### [WHAT THIS TASK INVOLVES]
Copy verbatim every line of the data below, from the line containing "ÜBER UNS (335, 847)" down to the line containing "Home (28, 58)", including both of those lines.

[Word and element location data]
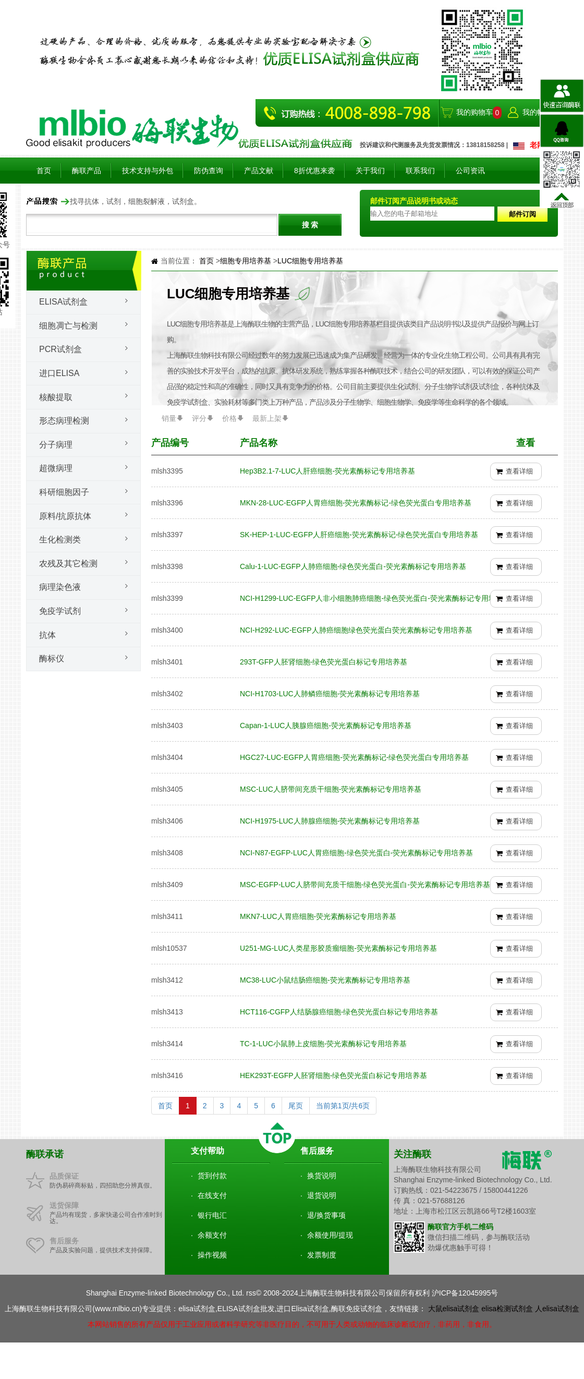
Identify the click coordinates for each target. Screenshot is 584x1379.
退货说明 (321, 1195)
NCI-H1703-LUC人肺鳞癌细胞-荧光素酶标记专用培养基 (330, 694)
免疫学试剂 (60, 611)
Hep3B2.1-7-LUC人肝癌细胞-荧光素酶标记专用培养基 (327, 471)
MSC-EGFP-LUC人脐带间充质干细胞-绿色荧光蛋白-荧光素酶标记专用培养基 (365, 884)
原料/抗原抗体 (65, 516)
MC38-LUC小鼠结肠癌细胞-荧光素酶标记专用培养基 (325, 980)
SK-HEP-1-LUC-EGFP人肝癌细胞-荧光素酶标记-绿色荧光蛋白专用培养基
==
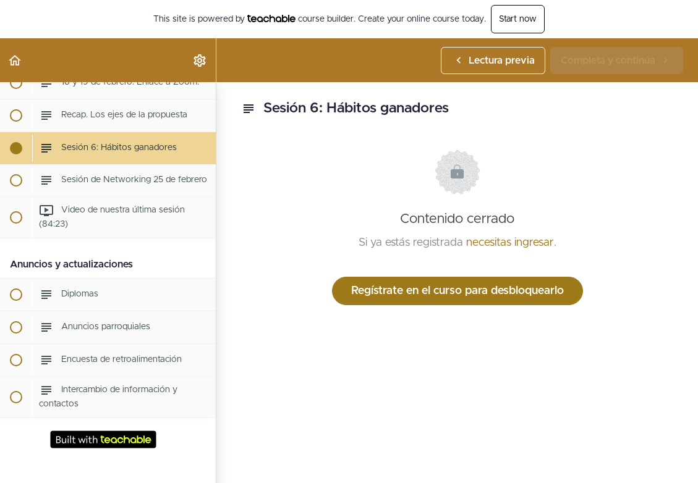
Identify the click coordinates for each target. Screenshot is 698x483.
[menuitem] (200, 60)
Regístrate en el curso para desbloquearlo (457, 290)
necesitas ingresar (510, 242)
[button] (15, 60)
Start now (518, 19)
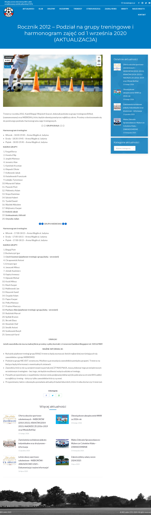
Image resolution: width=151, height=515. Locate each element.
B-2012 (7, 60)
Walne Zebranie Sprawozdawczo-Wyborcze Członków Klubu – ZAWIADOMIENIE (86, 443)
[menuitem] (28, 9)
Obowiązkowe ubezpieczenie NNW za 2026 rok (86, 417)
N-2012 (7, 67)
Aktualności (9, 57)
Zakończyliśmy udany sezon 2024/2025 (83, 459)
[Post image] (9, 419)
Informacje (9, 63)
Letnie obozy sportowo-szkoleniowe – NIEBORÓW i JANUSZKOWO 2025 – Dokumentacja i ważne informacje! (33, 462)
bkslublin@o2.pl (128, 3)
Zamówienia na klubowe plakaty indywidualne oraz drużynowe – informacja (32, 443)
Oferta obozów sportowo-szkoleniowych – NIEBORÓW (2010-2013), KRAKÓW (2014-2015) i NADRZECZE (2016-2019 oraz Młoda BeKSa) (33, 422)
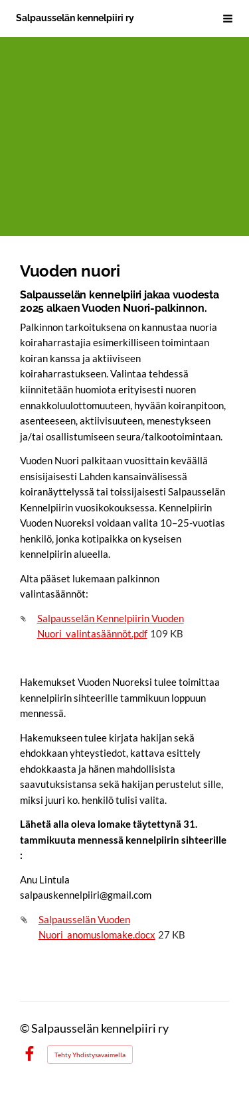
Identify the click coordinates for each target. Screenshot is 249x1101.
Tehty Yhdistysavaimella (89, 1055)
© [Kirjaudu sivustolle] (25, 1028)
...
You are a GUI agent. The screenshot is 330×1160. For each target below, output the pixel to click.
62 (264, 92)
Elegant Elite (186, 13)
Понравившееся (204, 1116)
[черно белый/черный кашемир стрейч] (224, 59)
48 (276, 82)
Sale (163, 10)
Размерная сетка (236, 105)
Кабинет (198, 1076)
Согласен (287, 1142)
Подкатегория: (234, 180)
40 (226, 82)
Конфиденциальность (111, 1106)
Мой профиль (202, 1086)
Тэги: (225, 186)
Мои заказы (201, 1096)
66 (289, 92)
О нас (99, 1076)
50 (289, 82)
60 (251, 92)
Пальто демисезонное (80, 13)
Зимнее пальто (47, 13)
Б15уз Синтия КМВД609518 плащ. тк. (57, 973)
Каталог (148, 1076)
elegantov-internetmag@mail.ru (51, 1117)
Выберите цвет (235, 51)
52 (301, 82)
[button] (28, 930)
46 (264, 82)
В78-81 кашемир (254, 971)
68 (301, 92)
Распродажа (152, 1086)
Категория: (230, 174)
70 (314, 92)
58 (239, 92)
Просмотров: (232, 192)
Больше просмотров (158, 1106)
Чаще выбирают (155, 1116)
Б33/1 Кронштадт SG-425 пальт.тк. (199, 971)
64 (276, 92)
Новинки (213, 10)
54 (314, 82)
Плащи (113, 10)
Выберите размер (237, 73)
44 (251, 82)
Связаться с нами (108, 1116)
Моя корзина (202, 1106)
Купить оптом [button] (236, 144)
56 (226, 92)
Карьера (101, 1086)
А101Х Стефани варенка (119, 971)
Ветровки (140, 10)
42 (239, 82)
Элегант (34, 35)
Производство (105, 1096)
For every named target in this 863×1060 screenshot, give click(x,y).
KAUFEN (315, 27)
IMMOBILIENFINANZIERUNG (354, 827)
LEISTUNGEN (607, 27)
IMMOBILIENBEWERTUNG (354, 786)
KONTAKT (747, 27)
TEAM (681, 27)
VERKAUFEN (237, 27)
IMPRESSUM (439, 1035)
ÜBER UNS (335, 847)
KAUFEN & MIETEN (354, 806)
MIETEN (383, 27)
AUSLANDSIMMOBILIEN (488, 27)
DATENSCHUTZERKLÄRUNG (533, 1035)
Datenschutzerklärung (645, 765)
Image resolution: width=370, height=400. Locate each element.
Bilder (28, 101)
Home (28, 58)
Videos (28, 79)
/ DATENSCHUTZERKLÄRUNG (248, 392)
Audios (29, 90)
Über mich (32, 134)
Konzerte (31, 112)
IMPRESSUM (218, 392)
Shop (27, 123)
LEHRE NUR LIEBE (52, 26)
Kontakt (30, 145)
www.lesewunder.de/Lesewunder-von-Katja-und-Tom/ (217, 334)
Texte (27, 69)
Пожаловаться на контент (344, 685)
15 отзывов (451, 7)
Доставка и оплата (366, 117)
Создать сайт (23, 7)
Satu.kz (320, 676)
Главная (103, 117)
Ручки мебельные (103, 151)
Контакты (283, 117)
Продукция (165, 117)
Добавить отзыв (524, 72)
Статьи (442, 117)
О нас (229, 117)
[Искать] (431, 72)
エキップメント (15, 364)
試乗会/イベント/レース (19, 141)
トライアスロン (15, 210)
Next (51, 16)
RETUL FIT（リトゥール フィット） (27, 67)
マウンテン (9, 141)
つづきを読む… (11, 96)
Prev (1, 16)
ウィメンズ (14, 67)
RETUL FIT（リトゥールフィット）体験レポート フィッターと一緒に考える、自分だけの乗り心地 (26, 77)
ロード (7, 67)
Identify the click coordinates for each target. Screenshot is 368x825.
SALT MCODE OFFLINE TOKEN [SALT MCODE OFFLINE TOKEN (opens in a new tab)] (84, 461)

### [TASK ANSWER]
ÜBER UNS (335, 847)
KAUFEN & MIETEN (354, 806)
MIETEN (383, 27)
AUSLANDSIMMOBILIEN (488, 27)
DATENSCHUTZERKLÄRUNG (533, 1035)
Datenschutzerklärung (645, 765)
Image resolution: width=370, height=400. Locate each element.
Bilder (28, 101)
Home (28, 58)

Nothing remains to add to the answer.